Очевидно, что ту же самую антропологическую аллегорию Савиньи и Пухта употребляют совершенно иначе; они оказываются между двумя этими полюсами, поскольку настаивают на том, что всякое право проходит эти этапы, но право всех народов не выстраивается в единый процесс, сравнимый с человеческой жизнью. Если дальше прослеживать историю бытования этой аллегории у авторов XVIII в., от Гердера надо постепенно двигаться к «Основаниям новой науки об общей природе наций» Дж. Вико с его знаменитой фразой «наша Наука описывает Вечную Идеальную Историю, согласно которой протекают во времени Истории всех Наций в их возникновении, движении вперед, состоянии, упадке и конце».

Если от исторической школы права пойти хронологически вперед, а не назад, то здесь мы подойдем к тем фигурам, благодаря которым эта антропологическая аллегория попала в историософские дискуссии XX в., т.е. к адептам цивилизационной теории. Так, О. Шпенглер заметил в знаменитой работе «Закат Европы»: «Каждая культура проходит возрастные ступени отдельного человека. У каждой есть свое детство, своя юность, своя возмужалость и старость» .

Сравнение всякого исторического процесса с жизнью человека призвано дать универсальные правила, по которым развивается всякое единичное в истории, оставляя за последним возможность отличаться от других единичных особенностями протекания жизненного процесса.
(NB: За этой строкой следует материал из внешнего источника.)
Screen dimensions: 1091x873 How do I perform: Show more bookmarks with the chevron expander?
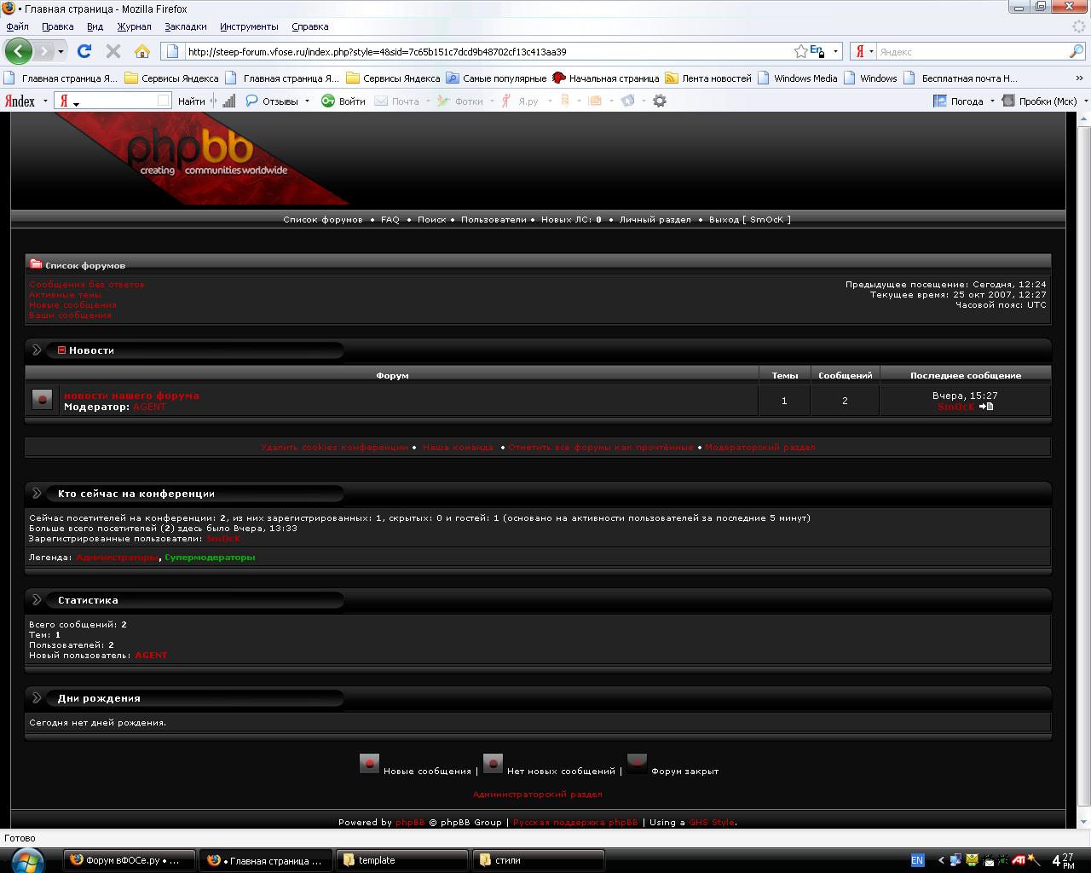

Таким образом, появляются основания если не для отказа от противопоставления генерализирующего и индивидуализирующего подходов к истории, то, по крайней мере, для серьезной ревизии представлений о генезисе этих точек зрения. Едва ли каждая из них исторически была когда-нибудь действительно представлена в своем крайнем, т.е. исключающем противоположность, варианте.

.2 Понятие «Средние века» и трехчастная периодизация европейской истории

Периодизация исторического процесса может выстраиваться двояким образом: с одной стороны, она призвана указать на содержательные различия выделяемых эпох, а с другой стороны, поставить конкретные хронологические реперы, значение которых преимущественно техническое, инструментальное. К первому варианту традиционно тяготеют историософские концепции, ко второму - эмпирические исторические исследования.

Коль скоро Савиньи и Пухта интересовались историей римского права как основы европейской юриспруденции, нелишне было бы посмотреть, как в их работах отражалась знаменитая трехчастная схема европейской истории.

Что касается Савиньи, первое, что бросается в глаза при чтении его многотомной истории римского права в Средние века - конкретные хронологические границы этого периода, V и XVI вв. Эти цифры в наше время, конечно, даны в учебнике по истории Средневековья, и на первый взгляд не кажутся каким-то серьезным завоеванием, хотя, что касается современных российских учебников, не стоит забывать о борьбе с недавно популярным подходом, отодвигавшим начало Нового Времени то ко временам Великой Французской революции, то к окончанию Тридцатилетней войны.

Указание именно на V и XVI вв. у Савиньи примечательно по нескольким обстоятельствам. С одной стороны, автор нигде не возводит их в ранг общих границ Средневековья, говоря только о периодизации римского права, и тем самым не придает им некое содержательное значение, как это делается если не в самых современных, то, по крайней мере, по сей день авторитетных общих работах по Средневековью. Уже из этого можно было бы заключить, что Савиньи не намечает некий магистральный путь развития европейской истории, периодизация которого автоматически транслируется на любой конкретный процесс, чтобы соотнести с ним интересующий его сюжет.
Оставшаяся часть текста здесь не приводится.